When you put a guide between you and the seller who hires you, that prop steals the scene.
Real estate has its own version of upstaging. The seller has invited you because they need people, not packages. They want someone in their kitchen who can see the bones of their home and tell them the truth.
You can’t do that with a pamphlet. You can’t do that with PDF. If you can get props into their hands before you do, it will rank you up.
The number one reason agents reach for tools is because they feel safer with them. You can’t refuse a brochure like a human can. The guide remains in the inbox indefinitely, giving the agent the illusion that the lead is still warm. On the other hand, the seller side is already calm because nothing happened and there was no risk.
Trust scale playbook
Here’s a simple playbook. Read where your leads actually are on the scale and respond to that level. Do not overshoot. Don’t undershoot.
1 (cold leads or FSBO where they don’t know you) lead with distance and value. Send postcards, market statistics, and friendly testimonials. 1’s job is to become recognized, not closed. They see your name twice, then five times, then twenty times, and their trust scale automatically changes.
3 (open house attendee, casually mentioning future moves), a guide is best. Can be given as a gift without any conditions. “If you decide to do this yourself, I’ve prepared a guide that won’t bother you. Do you mind if I send it to you?” A guide builds trust by adjusting to the temperature of the relationship.
Once you’re seven (sellers will encourage you to walk through the house or run a phone number), skip the brochure. Skip email. Pick up the phone today and set up an in-person appointment. Please use their name. Please refer to the conversation. Suggest two specific times. The only product you have is you. 7 has a short shelf life. Tomorrow, another agent will call you and if you feel confident enough to visit, the door will be closed.

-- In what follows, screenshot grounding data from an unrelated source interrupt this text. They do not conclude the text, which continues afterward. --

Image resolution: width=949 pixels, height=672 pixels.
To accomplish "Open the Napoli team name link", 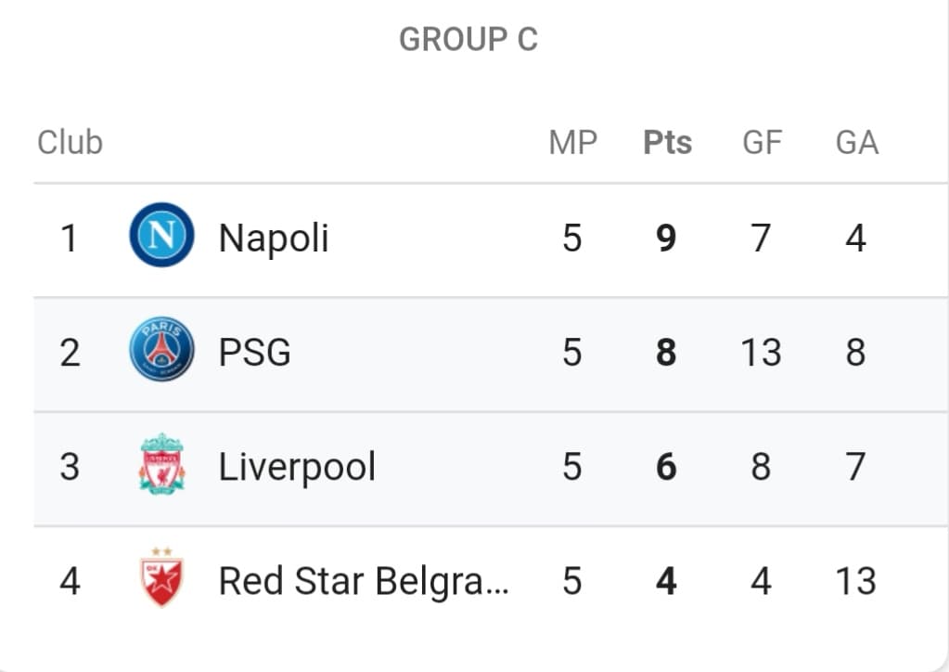I will [x=274, y=238].
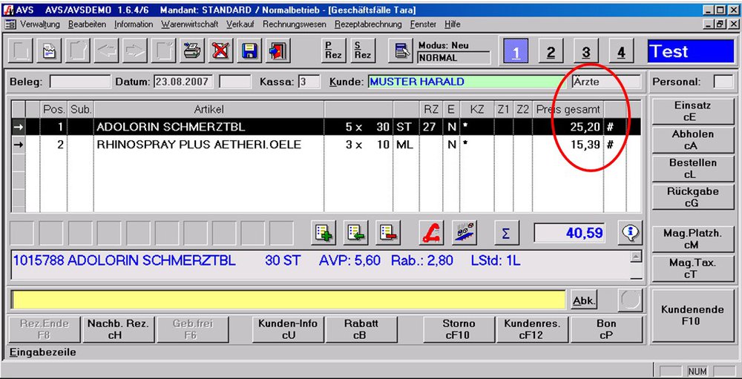The height and width of the screenshot is (379, 742).
Task: Switch to business case 4
Action: point(621,52)
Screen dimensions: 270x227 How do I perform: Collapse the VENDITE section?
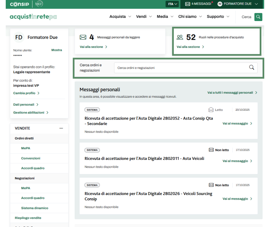click(61, 128)
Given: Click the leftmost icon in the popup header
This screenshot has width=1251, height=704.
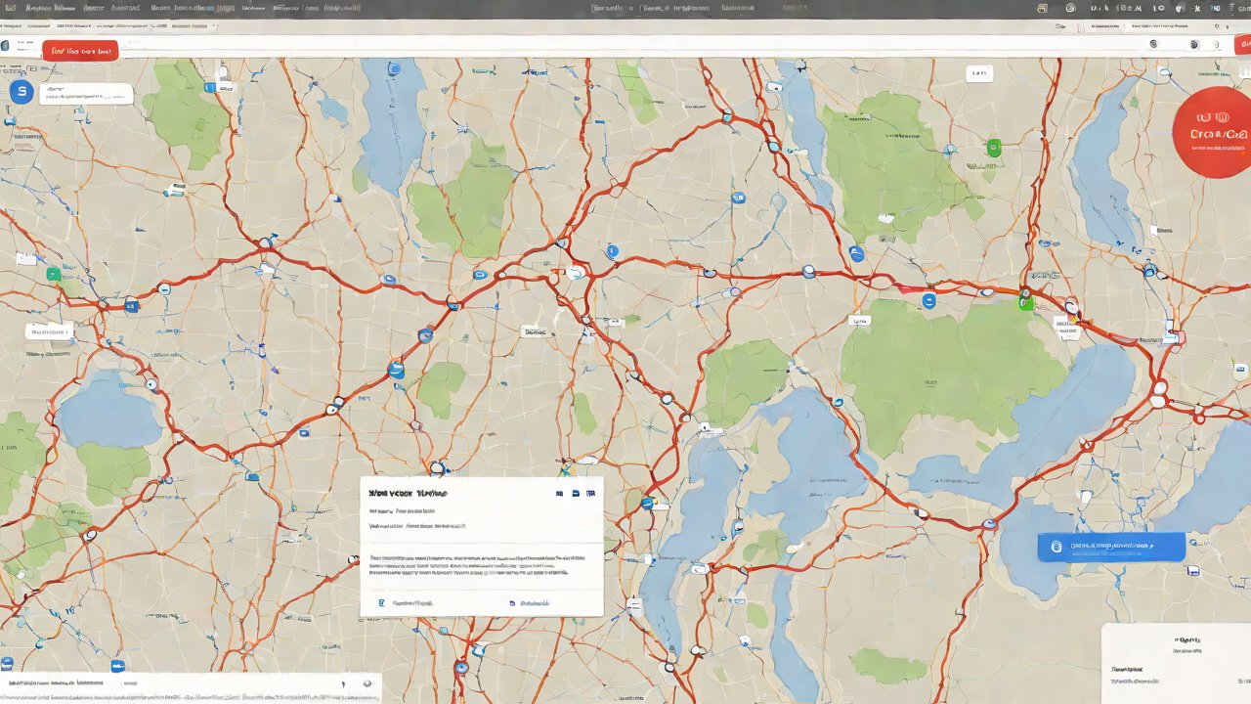Looking at the screenshot, I should point(559,495).
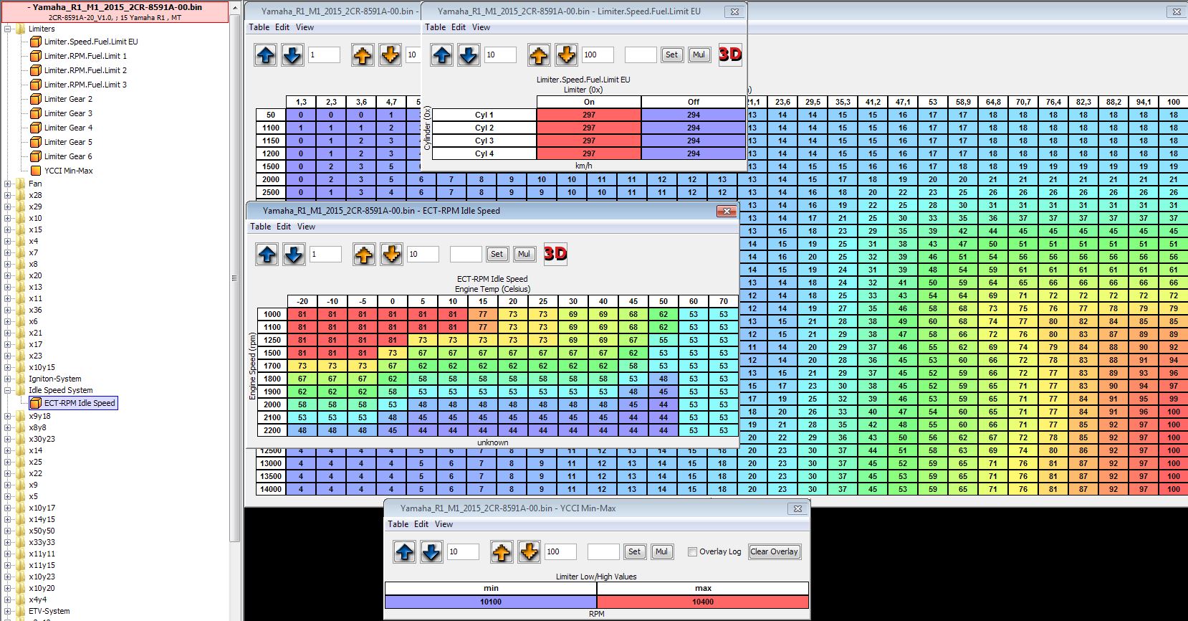Collapse the Limiters folder
Viewport: 1188px width, 621px height.
pyautogui.click(x=8, y=29)
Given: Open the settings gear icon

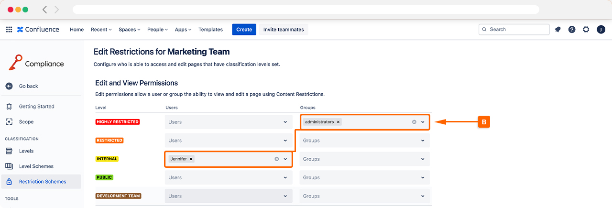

At point 10 (signing the listing agreement), bring the fiduciary, pricing data, and strategy. Trust is established. Now you serve. And please continue to serve. A signed list is not the finish line. If you handle it well, it’s the first day of a relationship that will earn you referrals for years to come.
The most common reason agents lose listings they were supposed to win is because of a misread temperature. They go to 7 with a 3 strategy. The seller was expecting a person. By the time the agent noticed the silence, another agent had already entered the kitchen.
The seller does not require any further information. they are drowning in it. Every other agent in town is sending out brochures, market reports, postcards, drip campaigns, and AI-generated newsletters. The seller has read enough.
What sellers lack is a calm, down-to-earth, knowledgeable advisor who comes into the kitchen, sits down at the table, looks you in the eye and tells you the truth about the home. That’s the kind of person they want to hire. They don’t hire guides. They hire experts.
Therefore, when the seller hands you the door, open it. Go through it. Don’t stop at the door and hold up the paper as if you’ve forgotten why you were invited.
In June, Inman takes a deep dive into the real estate team. What it takes to join a team, how to build a team worth joining, and yes, when to leave. During Teams Month, we’re bringing in some of the best team leaders in the country to bring you insights, frameworks, and hard-won lessons that don’t typically make their way onto highlight reels.